F1 | Red Bull: riaperte delle feritoie nonostante il fresco cinese
La squadra di Milton Keynes dopo il primo turno di prova libere del GP della Cina ha deciso di aprire le branchie per lo sfogo dell'aria calda dai radiatori dei servizi della power unit Honda, sebbene le temperature di Shanghai sia piuttosto fresche. Sulla RB20 hanno privilegiato l'affidabilità all'efficienza aerodinanamica.
F.1 analisi tecnica di Giorgio Piola
Giorgio Piola è l’esperto di tecnica di Formula 1 che segue i Gran Premi dal 1964. Il giornalista italiano è considerato il più autorevole divulgatore dei segreti delle monoposto: i suoi disegni e le animazioni permettono di scoprire le novità introdotte dai team ai Gp.
La RB20 ha dimostrato una superiorità tecnica netta: nel momento in cui l’olandese è andato in testa e si è trovato in aria libera è riuscito a creare un gap sugli inseguitori con un passo di oltre un secondo al giro, tanto da seminare Lewis Hamilton con la Mercedes e distanziarlo di oltre 13 secondi alla bandiera a scacchi dei 19 giri.
C’è un aspetto che, però, merita di essere analizzato: nonostante le basse temperature di Shanghai (20 gradi di aria e 27 di asfalto questa mattina), la squadra di Milton Keynes ha riaperto gli sfoghi dell’aria calda ai lati del bazooka che erano stati chiusi a Suzuka e che erano tappati anche durante l’unico turno di prove libere di ieri in Cina.
Sergio Perez, Red Bull RB20, nelle prove libere con il bazooka senza sfoghi d'aria calda
Foto di: Mark Sutton / Motorsport Images
La Red Bull, inoltre, ha aperto anche le feritoie difficilmente visibili che sfogano il calore nella parte concava del bazooka, segno che, a dispetto di quanto vanno dicendo i tecnici di Milton Keynes, rimane l’esigenza di tenere sotto controllo certe temperature della power unit Honda RBPT H002.
È vero che l’unità della Casa giapponese necessita di minor raffreddamento rispetto ad altri motori, ma sembra evidente che, soprattutto, nei radiatori dei servizi della power unit ci sia l’esigenza di garantire una buona estrazione del calore, nonostante le temperature dell’ambiente siano decisamente fresche rispetto agli standard della F1.
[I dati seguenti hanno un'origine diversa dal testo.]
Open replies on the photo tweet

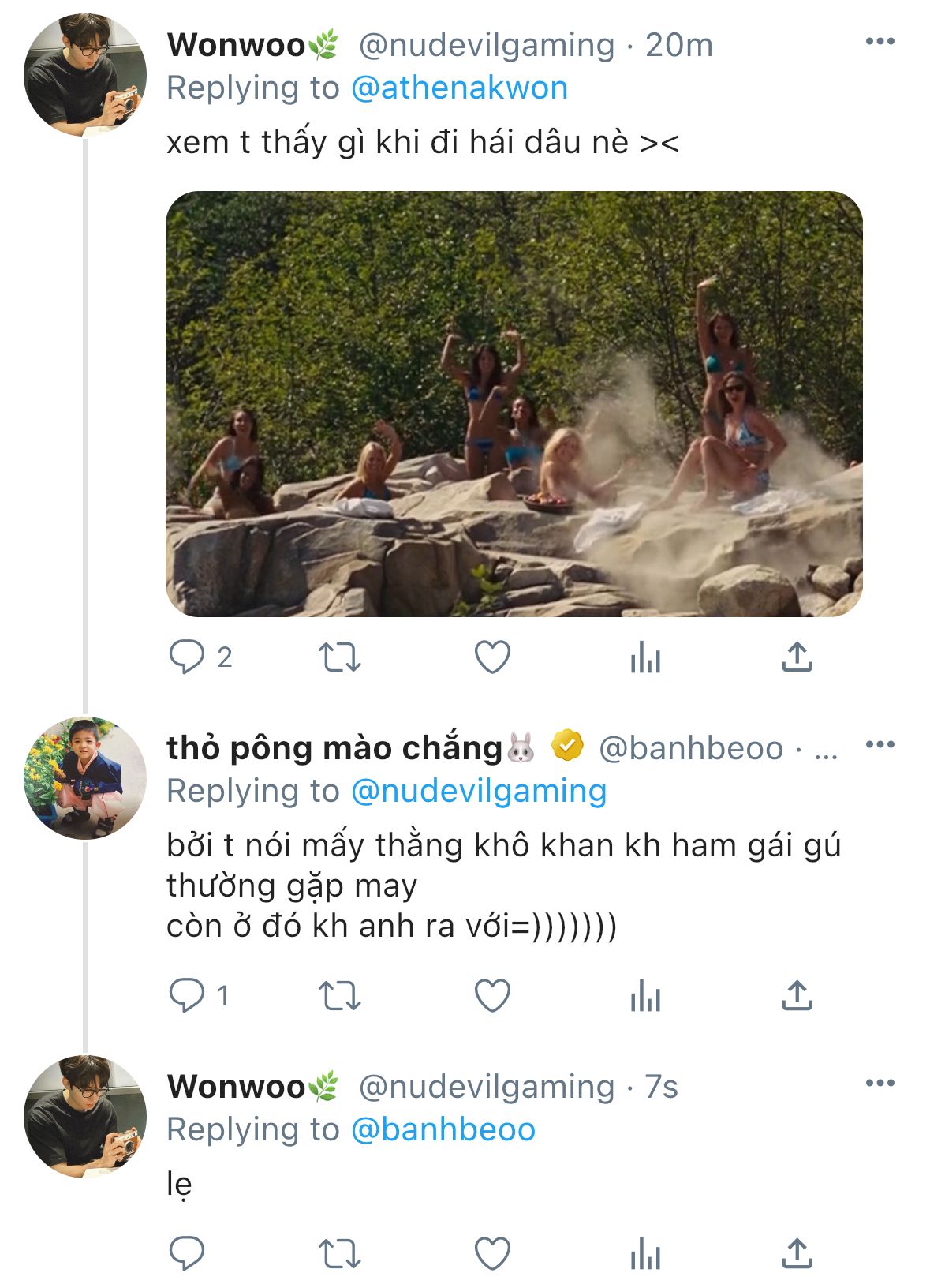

Fra poco in qualifica andremo a verificare se, dopo le informazioni raccolte nella Sprint Race, ci potrà essere un atteggiamento più aggressivo per il resto del weekend di gara, oppure se lo staff diretto da Pierre Waché manterrà un approccio conservativo, badando all’affidabilità dei sistemi, avendo constatato una prevedibile superiorità della RB20. La riapertura del parco chiuso, infatti, quest'anno consente ai tecnici di mettere mano alle monoposto.